The M2 muscarinic receptor (M2R) is a prototypical G-protein-coupled receptor (GPCR) that serves as a model system for understanding GPCR regulation by both orthosteric and allosteric ligands. Here, we investigate the mechanisms governing M2R signaling versatility using cryo-electron microscopy (cryo-EM) and NMR spectroscopy, focusing on the physiological agonist acetylcholine and a supra-physiological agonist iperoxo, as well as a positive allosteric modulator LY2119620. These studies reveal that acetylcholine stabilizes a more heterogeneous M2R-G-protein complex than iperoxo, where two conformers with distinctive G-protein orientations were determined. We find that LY2119620 increases the affinity for both agonists, but differentially modulates agonists efficacy in G-protein and β-arrestin pathways. Structural and spectroscopic analysis suggest that LY211620 stabilizes distinct intracellular conformational ensembles from agonist-bound M2R, which may enhance β-arrestin recruitment while impairing G-protein activation. These results highlight the role of conformational dynamics in the complex signaling behavior of GPCRs, and could facilitate design of better drugs.

Vibrational spectroscopy analysis of ligand efficacy in human M2 muscarinic acetylcholine receptor (M2R)

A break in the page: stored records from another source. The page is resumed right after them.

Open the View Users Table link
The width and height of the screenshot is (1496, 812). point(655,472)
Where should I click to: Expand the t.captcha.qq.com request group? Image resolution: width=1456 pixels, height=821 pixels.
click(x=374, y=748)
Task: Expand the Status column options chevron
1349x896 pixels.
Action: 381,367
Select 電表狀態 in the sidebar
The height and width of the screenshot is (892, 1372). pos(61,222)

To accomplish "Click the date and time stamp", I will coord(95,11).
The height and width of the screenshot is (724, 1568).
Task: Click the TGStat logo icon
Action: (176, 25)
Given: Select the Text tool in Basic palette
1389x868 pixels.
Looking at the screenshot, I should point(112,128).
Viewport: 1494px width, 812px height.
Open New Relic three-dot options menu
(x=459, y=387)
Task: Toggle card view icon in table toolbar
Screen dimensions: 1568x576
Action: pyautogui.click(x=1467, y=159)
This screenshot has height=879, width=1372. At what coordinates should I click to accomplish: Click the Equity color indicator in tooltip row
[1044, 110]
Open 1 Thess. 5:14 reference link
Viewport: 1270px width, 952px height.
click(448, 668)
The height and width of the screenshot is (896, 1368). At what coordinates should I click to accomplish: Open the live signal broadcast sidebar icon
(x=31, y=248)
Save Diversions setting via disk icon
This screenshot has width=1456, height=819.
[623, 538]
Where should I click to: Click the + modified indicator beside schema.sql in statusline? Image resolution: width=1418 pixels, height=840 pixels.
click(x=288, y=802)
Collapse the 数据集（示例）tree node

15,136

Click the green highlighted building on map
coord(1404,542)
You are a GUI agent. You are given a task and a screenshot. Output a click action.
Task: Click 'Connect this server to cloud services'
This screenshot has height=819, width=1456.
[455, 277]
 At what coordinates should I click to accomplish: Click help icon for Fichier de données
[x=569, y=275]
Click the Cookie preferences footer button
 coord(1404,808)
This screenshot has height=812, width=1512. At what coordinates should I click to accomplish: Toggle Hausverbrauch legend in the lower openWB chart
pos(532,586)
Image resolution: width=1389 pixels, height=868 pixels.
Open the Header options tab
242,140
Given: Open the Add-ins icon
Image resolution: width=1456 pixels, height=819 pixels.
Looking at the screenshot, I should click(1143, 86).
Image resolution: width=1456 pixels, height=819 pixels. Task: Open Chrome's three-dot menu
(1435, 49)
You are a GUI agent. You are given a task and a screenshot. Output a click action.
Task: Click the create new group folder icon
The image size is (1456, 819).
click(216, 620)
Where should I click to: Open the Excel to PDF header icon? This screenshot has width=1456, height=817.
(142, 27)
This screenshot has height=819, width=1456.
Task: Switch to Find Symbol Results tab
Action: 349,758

The intrinsic efficacy of ligand binding to G protein-coupled receptors (GPCRs) reflects the ability of the ligand to differentially activate its receptor to cause a physiological effect. Here we use attenuated total reflection-Fourier transform infrared (ATR-FTIR) spectroscopy to examine the ligand-dependent conformational changes in the human M2 muscarinic acetylcholine receptor (M2R). We show that different ligands affect conformational alteration appearing at the C=O stretch of amide-I band in M2R. Notably, ATR-FTIR signals strongly correlated with G-protein activation levels in cells. Together, we propose that amide-I band serves as an infrared probe to distinguish the ligand efficacy in M2R and paves the path to rationally design ligands with varied efficacy towards the target GPCR.